Overview

Sample files demonstrating Argument Clinic output approaches

2014/01/14
Larry Hastings
larry at hastings dot org


These are samples of the proposed alternatives for how Argument Clinic
should write its output.  I assume you've at least skimmed the notes
for the prototype, here:

    https://bitbucket.org/larry/python-clinic-buffer/src/916cd7bf5e58/CLINIC.BUFFER.NOTES.TXT?at=default

I made the samples from "Modules/_pickle.c".  Partially because its
Clinic conversion is mostly complete, and partially because it
demonstrates a small wrinkle: _pickle.c is one of those files that
has multiple PyMethodDef arrays and PyTypeObject structs sprinkled
throughout the file.  I made some notes below.

I encourage you to play with the Clinic buffer prototype:

    https://bitbucket.org/larry/python-clinic-buffer/

Clone it, build it, then experiment!  Post in python-dev if you
find something you like.  Cheers!


0) Using Clinic's original behavior

File:
    _pickle.original.c

This is just here to give you an idea of the problem.  Opponents of
Clinic's current approach suggest that having the Clinic generated
text comingled with the original file degrades readability and
maintainability.


1) Using a "side file"

Files:
    _pickle.using-sidefile.c
    _pickle.using-sidefile.side.c

This takes all the Clinic output and writes it to a second file,
what I've called a "side file".  The problem here is,
where do you #include the side file?  Some of the code in the side file
uses a type that isn't defined until line 4171 (PicklerMemoObject), so
you can't include it until after that.  But there's a PyMethodDef array
that uses symbols from the side file on line 3971!

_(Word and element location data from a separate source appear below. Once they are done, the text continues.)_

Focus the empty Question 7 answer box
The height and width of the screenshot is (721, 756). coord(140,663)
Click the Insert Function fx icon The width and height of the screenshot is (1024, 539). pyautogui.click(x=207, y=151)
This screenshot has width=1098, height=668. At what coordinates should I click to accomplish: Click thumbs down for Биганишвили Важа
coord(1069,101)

This means you have to rearrange the file a little to get it to work
with the "side file".  In _pickle's case it was easy, just move two
structures up to the top of the file.   Of course other files might
require much more work.


2) Using a single "buffer" (but with major surgery)

File:
    _pickle.using-buffer.c

This takes all the Clinic output and writes it to one giant blob of text
at the end of the file.  This suffers from the same problem as the "side
file" approach, the chicken-and-egg problem of outputting stuff in the
"buffer" that's needed higher in the file.  It's worse with "buffer" than
with "side file", though, because of the requirement that we hide the
"buffer" as late as possible in the file so it's out of the way.  (With
"side file" at least we can put the #include near the top.)

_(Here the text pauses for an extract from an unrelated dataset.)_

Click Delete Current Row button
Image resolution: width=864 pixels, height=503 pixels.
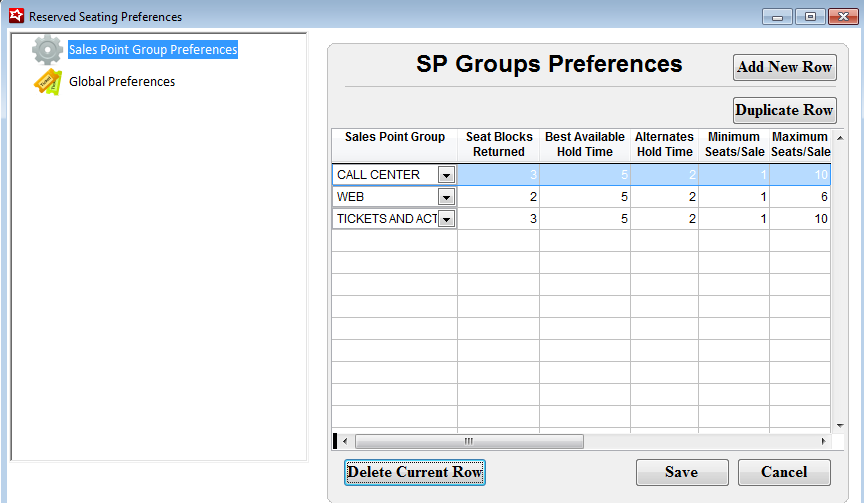pyautogui.click(x=414, y=472)
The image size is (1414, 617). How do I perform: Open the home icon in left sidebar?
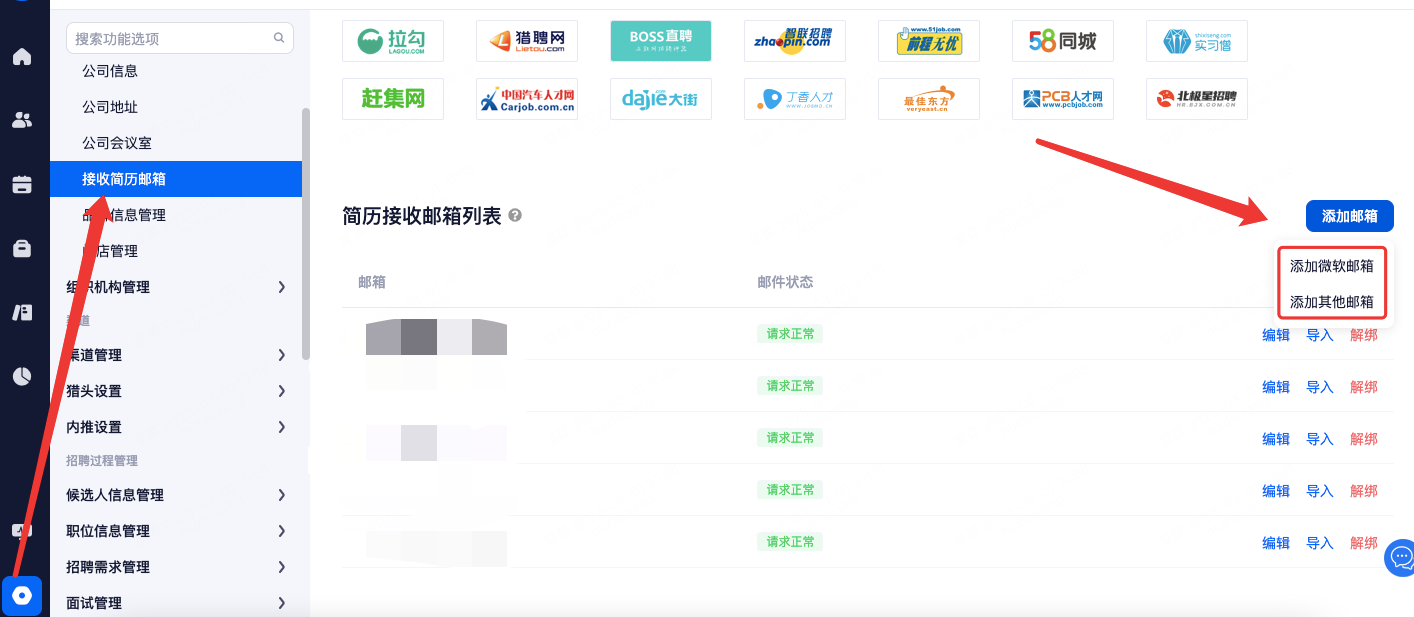[21, 56]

I solved the problem by moving every PyMethodDef array and PyTypeObject
to the bottom of the file.  (I moved the PyMemberDef and PyGetSetDef
arrays too, just to keep everything together.)  I also had to add forward
declarations for all the PyTypeObject structures to the top of the file.
If you search for the string "larry" you'll find both of these.

I don't think this is too bad, but it does require hacking up the file.

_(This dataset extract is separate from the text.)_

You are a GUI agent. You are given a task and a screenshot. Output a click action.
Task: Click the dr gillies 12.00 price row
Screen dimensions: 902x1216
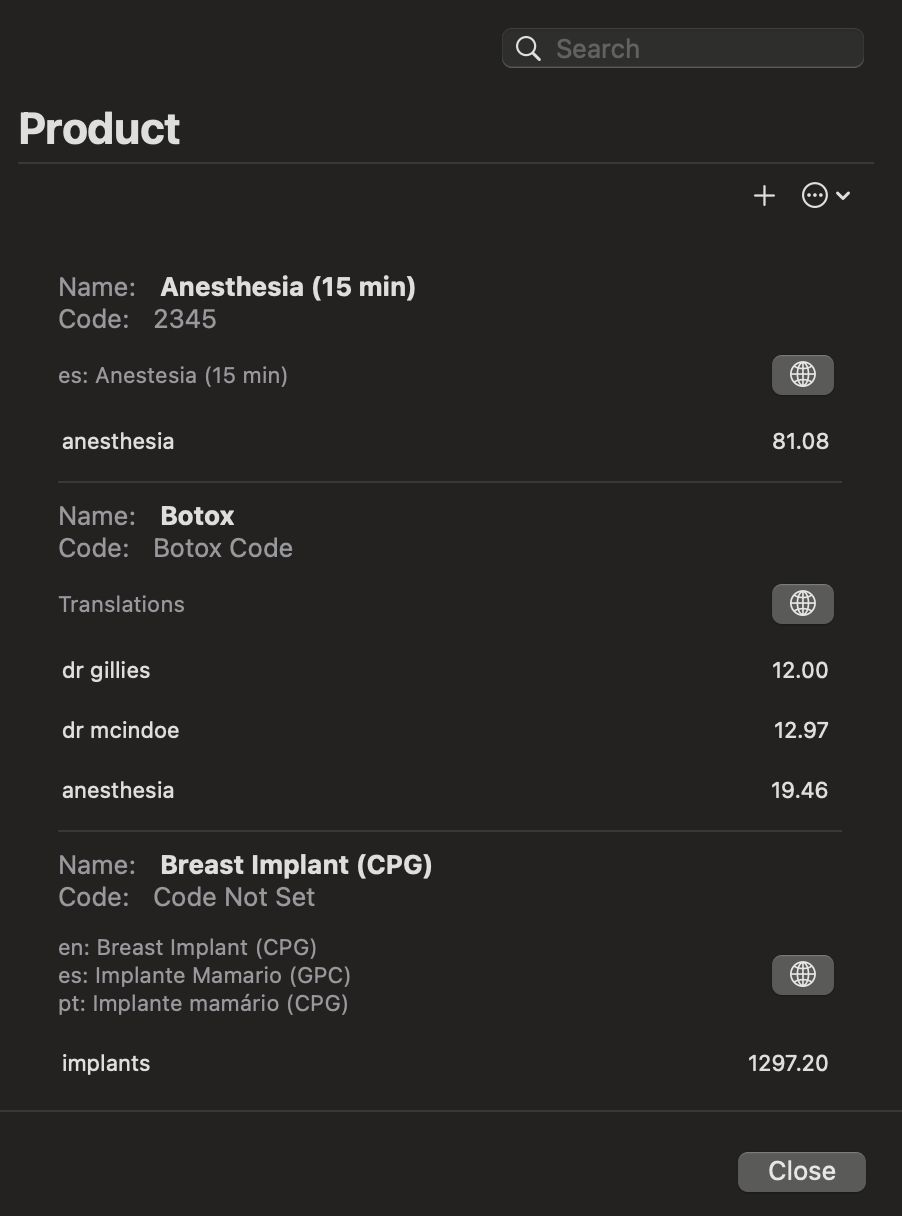tap(445, 670)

3) Using multiple "buffers"

File:
    _pickle.using-multiple-buffers.c

This is the same as 2) above, but I tried to modify the file as little
as possible.  Instead of reordering the contents of the file, I made
Clinic work around it by dumping the "buffer" multiple times.  That way
everything was defined before it was needed.

The way I did it: I added the junk at the top to make Clinic output to
the buffer, then I added the "dump buffer" to the bottom like normal.
Then I compiled.  Every time the compilation failed, I added a
"dump buffer" just above the problem spot and tried again.  I had to
do this six times until it compiled cleanly.

This solves the problem, but I don't think it's much of an improvement
over the original Clinic approach, and I doubt anyone will champion it.


3) Using a "modified buffer"

File:
    _pickle.using-modified-buffer.c

This is another approach to "buffer": instead of writing *everything*
to the buffer, we only write the big definitions (the docstring and
the parsing function) to the buffer.  We still write the methoddef
#define and forward declarations for the docstring and the parsing
function to the block's output.  This solves the chicken-and-egg
problem of the "buffer" approach without requiring editing the file,
at the cost of five or six lines of extra text in the clinic output block.